Let me take some examples to back up this point. Over the past few decades, fields such as quantum information theory and quantum computing have become significant within physics, and these fields have had to grapple with concepts that are adjacent to philosophers’ concerns. For instance, in order to build a viable quantum computer, it’s widely recognised that the phenomenon of ‘decoherence’ (roughly: the suppression of quantum mechanical effects at macroscopic levels) must be controlled. Decoherence, however, turns out to play a key role in essentially all known interpretations of quantum mechanics – that is, the projects to understand what quantum mechanics says about the nature of the world; the projects that find their natural home in the philosophy of physics. As such, it’s unsurprising that physicists working in these areas of quantum theory have been much more open to dialogue with philosophers on quantum mechanics than their predecessors might have been.

Dialogue with practising physicists is the best it’s been in decades

As a second example, physicists now much better appreciate that, when exploring the space of alternative theories of gravitation to Einstein’s general relativity, it is helpful to taxonomise these with reference to whether they satisfy his ‘equivalence principle’ and, since it is philosophers who best understand such principles, physicists have in recent years entered renewed dialogue with them on such matters. And, as a final example, cosmologists have recently begun to worry about whether modern cosmology will be ‘permanently underdetermined’ by evidence, and therefore we will remain forever in the dark as to the large-scale structure of the cosmos. This invites newfound dialogue between physicists and philosophers in order to explore these possibilities and assess the prospects for overcoming such issues.
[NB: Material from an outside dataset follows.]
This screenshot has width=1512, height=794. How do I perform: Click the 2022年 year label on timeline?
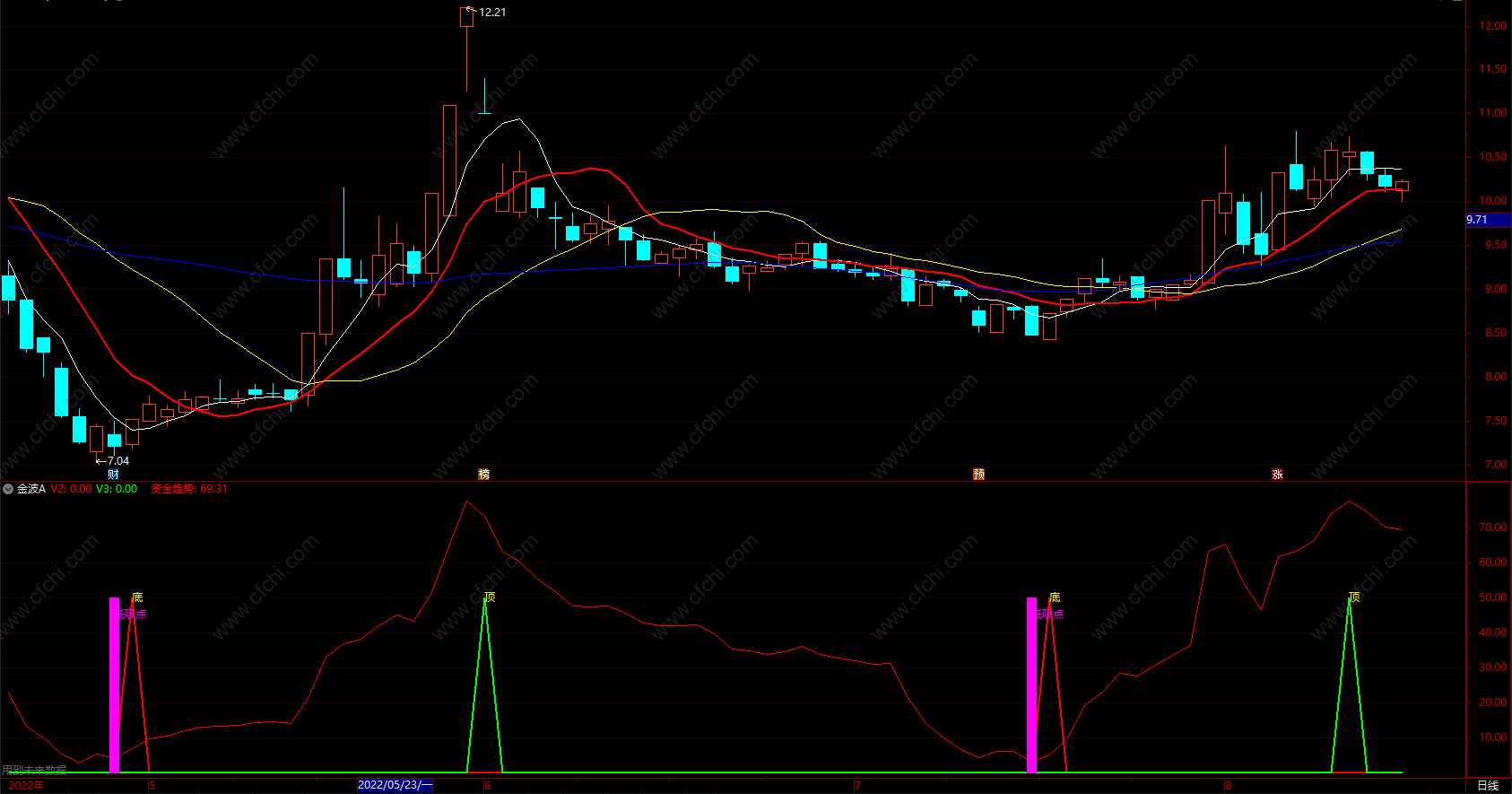(x=26, y=785)
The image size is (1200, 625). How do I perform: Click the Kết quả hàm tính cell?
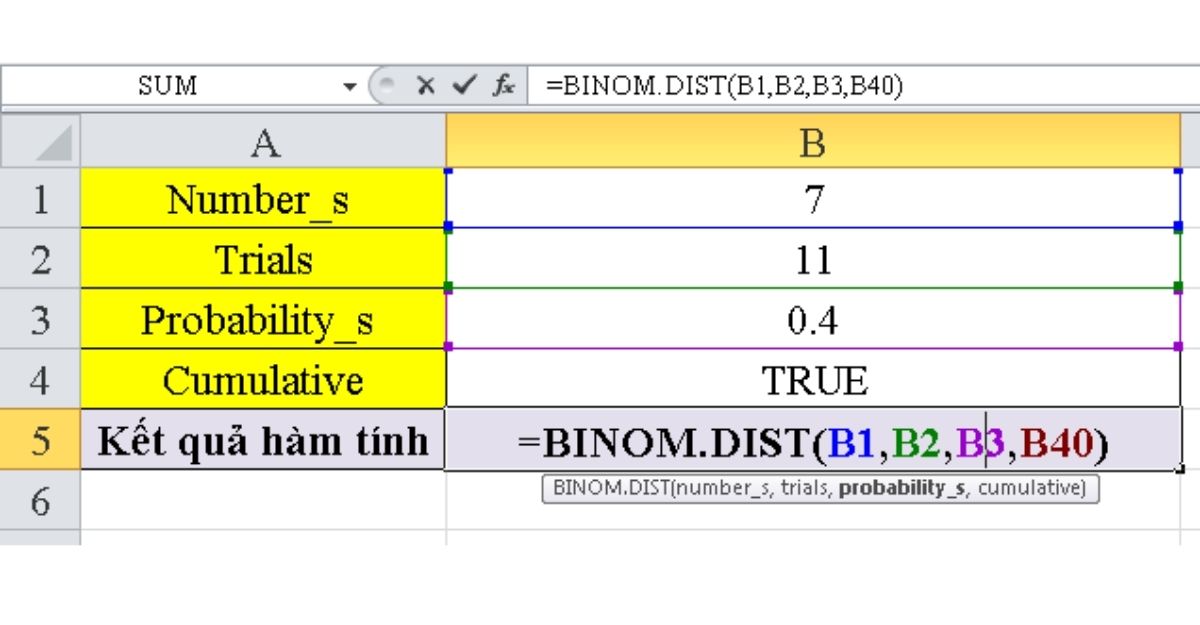click(x=262, y=440)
In the present day, the philosophy of physics is once again in a good place. There are a great many of us distributed across the globe (almost 300, according to this list) and the community as a collective has a great deal of expertise in all four fields of physics, philosophy, mathematics and history. Dialogue with practising physicists is the best it’s been in decades. (Even the job description of ‘natural philosopher’ is resurging: witness the recently opened Radboud Centre for Natural Philosophy in Nijmegen in the Netherlands, and the fact that Sean Carroll at Johns Hopkins University has the newly created title of Homewood Professor of Natural Philosophy.) Given that careful attention to foundational and philosophical issues was an integral component of many of the previous leaps forward in physics, this can only be a good thing.

Even if one doesn’t have pretensions to developing a quantum theory of gravity, when one really attends deeply to the structure of our best theories of physics, one finds in all corners subtle, fascinating and superlatively beautiful issues to explore. To take just one example (and to circle back to my suggestion that the philosophy of physics be understood as a form of art criticism), the mathematics of ‘gauge theory’ – which can be used to make rigorous and conceptually clear sense of the foundations of the Standard Model of particle physics and quantum field theory – is as beautiful and elegant and sumptuous as any Botticelli or Caravaggio or Monet. As such, the payoffs and insights we can gain from it – both aesthetically and metaphysically – are at least as great as any from the fine arts. It’s in the philosophy of physics that we have the liberty to study and criticise such edifices and their conceptual upshots, without necessarily feeling the pressure to develop new theories or build new experiments – crucial as those are, of course.